We’re developing an application for managing assets of organizations. An organization (which will use our service) can create an organization in our application and start adding/managing assets. A user in our application can be a member of multiple organizations with roles and permissions that are different for each organizations he’s a member in based on his involvement/relationship with each organization (organization is a context for the roles and permissions). Our application provides APIs (RESTful APIs) for different type of clients, so Auth0 will secure our APIs and our clients assets (resources).
Based on Auth0 documentation, the token should have only coarse-grained roles and permissions to avoid have large payload.
What is the best way, to implement this? should we use Auth0 for authentication only and handle authorization in out application?
I know adding all the roles and permissions, of each organization the user is member in, to the token is not right and practical.
@asahaf
This is a lot to tackle in one post, but we’ll do what we can .
It sounds like you will probably have a common database where all of your users authenticate since one user can access multiple organizations. Then you will have to distinguish different permissions in a user’s app_metadata for each different organization so they can have different roles/permissions for each application.
If you set it up this way, I would recommend authorizing a user for a particular organization. One way that you can accomplish what you are looking for would be to have a different API for each organization.

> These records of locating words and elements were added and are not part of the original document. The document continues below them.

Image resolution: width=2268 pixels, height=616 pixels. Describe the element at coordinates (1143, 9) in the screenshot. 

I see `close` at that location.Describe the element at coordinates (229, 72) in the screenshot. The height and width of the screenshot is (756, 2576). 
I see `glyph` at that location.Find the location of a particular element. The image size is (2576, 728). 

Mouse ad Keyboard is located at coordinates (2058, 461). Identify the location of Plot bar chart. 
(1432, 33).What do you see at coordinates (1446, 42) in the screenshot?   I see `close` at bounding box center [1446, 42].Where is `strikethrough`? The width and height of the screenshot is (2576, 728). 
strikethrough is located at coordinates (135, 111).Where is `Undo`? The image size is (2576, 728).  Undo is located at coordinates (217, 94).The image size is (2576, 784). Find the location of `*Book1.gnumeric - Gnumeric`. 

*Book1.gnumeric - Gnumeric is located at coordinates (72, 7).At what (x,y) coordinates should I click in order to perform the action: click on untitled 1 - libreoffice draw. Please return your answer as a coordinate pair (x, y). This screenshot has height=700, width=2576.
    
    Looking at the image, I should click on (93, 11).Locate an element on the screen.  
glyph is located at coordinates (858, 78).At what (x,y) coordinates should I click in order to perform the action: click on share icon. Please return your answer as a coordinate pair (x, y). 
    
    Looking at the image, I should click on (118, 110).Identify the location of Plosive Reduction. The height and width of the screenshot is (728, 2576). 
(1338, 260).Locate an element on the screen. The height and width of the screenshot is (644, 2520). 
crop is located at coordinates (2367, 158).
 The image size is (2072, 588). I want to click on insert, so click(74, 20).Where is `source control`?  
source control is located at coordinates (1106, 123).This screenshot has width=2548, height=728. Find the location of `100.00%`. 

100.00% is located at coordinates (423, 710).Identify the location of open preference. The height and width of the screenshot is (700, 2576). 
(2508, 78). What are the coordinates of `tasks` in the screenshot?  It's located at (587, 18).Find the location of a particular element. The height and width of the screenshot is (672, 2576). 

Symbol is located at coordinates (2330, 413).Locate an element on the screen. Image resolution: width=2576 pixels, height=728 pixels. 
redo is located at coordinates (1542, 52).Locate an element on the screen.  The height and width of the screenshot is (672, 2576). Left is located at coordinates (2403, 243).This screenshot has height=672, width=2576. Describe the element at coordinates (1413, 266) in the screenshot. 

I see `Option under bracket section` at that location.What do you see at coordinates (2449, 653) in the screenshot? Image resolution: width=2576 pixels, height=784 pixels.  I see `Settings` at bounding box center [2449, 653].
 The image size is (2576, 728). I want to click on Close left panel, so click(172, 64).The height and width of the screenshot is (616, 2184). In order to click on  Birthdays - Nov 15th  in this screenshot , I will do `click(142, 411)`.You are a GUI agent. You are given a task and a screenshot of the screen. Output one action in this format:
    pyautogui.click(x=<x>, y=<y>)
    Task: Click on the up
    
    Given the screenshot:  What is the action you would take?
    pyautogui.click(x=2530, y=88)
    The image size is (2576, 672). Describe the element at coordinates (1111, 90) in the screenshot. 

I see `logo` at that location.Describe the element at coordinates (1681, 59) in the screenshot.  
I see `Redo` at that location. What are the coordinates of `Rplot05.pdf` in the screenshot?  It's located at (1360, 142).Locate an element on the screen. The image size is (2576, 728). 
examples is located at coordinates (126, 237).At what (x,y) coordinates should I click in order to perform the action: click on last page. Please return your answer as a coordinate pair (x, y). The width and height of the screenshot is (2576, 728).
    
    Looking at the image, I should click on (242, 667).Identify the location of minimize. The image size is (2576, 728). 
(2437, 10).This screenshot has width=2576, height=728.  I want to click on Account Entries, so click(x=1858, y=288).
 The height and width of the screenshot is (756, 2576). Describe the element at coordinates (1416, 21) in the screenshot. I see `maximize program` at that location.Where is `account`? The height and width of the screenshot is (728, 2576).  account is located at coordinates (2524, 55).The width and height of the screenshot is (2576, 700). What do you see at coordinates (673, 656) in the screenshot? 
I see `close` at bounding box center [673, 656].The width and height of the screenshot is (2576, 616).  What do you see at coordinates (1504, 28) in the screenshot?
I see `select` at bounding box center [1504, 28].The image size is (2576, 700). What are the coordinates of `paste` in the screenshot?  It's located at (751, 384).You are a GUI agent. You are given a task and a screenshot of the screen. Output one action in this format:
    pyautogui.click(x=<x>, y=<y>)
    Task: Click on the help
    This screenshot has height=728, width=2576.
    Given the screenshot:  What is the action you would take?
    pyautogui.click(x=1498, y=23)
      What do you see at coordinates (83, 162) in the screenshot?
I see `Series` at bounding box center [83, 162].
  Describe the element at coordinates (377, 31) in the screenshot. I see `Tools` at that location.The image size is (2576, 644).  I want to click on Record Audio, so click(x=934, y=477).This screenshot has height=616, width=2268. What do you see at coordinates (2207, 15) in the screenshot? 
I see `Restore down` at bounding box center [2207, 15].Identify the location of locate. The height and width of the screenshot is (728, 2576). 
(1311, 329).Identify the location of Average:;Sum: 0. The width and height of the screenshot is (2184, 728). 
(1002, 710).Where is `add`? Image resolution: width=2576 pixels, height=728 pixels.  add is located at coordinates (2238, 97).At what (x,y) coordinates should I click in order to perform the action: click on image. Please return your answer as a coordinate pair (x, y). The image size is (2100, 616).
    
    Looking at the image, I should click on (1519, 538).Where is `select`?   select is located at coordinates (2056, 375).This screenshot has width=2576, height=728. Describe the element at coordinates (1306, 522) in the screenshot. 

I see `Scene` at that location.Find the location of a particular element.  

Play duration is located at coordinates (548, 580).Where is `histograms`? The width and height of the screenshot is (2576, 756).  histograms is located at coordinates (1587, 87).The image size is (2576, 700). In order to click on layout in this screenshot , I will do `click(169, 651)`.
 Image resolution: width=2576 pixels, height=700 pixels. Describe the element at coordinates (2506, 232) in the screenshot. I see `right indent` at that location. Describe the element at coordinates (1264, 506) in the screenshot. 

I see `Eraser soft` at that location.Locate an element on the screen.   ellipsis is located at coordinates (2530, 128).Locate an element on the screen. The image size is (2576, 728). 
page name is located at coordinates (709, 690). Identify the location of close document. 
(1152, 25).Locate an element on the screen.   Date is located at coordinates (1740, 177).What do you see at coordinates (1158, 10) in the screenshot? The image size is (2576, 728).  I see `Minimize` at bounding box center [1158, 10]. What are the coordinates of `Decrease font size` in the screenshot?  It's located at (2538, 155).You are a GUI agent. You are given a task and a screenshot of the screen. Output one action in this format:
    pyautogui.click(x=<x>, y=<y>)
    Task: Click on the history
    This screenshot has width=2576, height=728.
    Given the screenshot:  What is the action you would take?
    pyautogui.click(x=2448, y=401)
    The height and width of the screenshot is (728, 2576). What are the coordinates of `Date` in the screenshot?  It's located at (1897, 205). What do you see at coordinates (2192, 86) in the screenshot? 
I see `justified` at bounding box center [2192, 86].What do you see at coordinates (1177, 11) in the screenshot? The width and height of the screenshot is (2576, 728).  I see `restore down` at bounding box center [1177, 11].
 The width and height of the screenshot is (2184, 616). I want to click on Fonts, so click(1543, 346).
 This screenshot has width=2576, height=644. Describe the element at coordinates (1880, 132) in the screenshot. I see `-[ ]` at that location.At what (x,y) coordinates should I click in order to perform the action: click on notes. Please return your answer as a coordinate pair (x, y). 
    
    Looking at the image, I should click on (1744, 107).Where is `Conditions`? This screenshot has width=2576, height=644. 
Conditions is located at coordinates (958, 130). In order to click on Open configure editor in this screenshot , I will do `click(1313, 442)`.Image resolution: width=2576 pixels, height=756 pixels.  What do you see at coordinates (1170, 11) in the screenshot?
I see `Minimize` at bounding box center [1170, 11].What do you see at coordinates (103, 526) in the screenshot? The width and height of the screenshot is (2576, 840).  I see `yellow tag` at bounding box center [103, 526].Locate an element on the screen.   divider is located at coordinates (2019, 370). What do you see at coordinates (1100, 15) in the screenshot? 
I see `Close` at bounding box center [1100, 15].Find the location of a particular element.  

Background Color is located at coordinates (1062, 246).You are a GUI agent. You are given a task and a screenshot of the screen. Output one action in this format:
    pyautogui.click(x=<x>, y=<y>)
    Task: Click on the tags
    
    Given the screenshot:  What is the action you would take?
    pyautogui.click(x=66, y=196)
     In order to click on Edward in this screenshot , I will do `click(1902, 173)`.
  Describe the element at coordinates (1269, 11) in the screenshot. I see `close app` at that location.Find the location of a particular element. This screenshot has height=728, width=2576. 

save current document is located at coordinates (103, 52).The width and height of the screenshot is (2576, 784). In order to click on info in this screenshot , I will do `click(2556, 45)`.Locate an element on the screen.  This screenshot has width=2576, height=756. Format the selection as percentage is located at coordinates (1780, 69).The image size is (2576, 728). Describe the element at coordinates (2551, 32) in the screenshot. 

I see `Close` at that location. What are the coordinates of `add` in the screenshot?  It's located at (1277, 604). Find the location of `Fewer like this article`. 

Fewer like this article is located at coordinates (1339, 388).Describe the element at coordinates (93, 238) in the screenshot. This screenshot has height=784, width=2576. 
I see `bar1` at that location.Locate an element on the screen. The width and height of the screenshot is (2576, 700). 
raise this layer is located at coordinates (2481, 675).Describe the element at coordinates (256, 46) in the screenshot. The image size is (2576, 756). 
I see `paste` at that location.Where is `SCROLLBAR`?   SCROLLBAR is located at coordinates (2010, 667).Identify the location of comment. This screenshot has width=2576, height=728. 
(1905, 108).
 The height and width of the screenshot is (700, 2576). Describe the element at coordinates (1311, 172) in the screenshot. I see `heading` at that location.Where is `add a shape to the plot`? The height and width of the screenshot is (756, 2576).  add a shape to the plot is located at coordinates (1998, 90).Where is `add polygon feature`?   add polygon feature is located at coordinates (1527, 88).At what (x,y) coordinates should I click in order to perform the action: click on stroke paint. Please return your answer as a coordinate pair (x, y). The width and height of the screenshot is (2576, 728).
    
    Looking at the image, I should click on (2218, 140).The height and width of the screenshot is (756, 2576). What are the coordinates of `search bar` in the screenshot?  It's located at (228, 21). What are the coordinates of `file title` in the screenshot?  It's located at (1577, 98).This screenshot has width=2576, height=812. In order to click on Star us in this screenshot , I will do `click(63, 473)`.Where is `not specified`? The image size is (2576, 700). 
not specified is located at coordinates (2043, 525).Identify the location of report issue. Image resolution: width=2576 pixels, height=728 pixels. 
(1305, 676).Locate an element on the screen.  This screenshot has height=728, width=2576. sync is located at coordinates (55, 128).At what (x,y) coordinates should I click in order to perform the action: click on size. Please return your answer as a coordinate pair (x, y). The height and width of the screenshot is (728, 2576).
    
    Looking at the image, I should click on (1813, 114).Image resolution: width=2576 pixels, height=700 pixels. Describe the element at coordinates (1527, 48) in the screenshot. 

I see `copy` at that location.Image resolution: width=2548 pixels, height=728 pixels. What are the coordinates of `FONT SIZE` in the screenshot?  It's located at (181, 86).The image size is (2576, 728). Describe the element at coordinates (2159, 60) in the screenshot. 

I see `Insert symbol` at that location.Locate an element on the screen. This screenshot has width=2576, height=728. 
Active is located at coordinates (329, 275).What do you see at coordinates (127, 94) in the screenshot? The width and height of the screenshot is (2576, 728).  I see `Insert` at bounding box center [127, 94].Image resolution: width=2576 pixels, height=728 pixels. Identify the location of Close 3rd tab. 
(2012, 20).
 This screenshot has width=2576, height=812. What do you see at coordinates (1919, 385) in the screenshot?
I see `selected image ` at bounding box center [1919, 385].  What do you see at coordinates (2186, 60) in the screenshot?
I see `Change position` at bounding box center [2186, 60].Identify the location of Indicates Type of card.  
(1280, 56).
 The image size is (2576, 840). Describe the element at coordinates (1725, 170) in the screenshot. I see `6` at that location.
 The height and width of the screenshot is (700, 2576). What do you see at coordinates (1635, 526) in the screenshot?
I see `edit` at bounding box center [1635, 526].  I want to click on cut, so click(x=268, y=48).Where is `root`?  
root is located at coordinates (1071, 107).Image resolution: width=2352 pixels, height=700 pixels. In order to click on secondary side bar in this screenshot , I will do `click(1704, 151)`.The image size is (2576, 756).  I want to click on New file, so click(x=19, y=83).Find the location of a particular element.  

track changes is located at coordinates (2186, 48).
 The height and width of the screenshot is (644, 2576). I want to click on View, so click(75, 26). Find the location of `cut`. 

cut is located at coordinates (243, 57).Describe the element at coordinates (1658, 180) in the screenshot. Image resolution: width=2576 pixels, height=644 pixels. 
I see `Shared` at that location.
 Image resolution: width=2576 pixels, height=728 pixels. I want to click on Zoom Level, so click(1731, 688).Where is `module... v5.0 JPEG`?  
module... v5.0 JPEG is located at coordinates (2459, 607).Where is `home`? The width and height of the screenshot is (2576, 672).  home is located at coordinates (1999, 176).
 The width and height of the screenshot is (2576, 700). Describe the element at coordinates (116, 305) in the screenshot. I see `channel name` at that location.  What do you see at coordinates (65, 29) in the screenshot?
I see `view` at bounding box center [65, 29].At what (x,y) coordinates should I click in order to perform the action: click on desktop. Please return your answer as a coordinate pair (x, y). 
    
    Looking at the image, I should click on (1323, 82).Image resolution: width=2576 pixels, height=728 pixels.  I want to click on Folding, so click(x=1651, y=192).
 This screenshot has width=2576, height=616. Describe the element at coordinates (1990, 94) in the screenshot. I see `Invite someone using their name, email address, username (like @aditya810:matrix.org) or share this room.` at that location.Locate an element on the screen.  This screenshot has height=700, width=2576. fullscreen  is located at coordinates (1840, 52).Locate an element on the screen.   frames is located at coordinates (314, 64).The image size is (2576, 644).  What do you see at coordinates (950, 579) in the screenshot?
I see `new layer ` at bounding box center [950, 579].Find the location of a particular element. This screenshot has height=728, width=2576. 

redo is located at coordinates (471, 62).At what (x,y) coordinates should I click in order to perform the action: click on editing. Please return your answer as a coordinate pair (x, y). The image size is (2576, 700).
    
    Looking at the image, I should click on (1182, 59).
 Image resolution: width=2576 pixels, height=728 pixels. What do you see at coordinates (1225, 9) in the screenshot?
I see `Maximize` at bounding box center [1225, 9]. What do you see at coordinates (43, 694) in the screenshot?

The advantage of this, is that you can get a new access_token for each org1. Therefore, in your application, when you send a request to /authorize, you can add audience to your request. This audience can then be found in your rule at context.request.query.audience. You can use that audience then to pull only the permissions you are allowing from the app_metadata for this person, for that specific org and add them as a custom claim to the access_token or use them to set context.accessToken.scope to the right scopes for this org.
Assuming you won’t have one client calling out to many different orgs in a single instance, this should be a fairly smooth way to handle this interaction. This can get a little tricky if you are using refresh tokens instead of redirecting to authorize for a new access_token because you don’t have access to the audience in the rule, but in the case of a refresh token, it should be specific to the audience already and should only give you back the same scopes you had before by default. Just keep that in mind in the rules when writing them. If someone’s access changes, you’ll have to revoke their refresh tokens.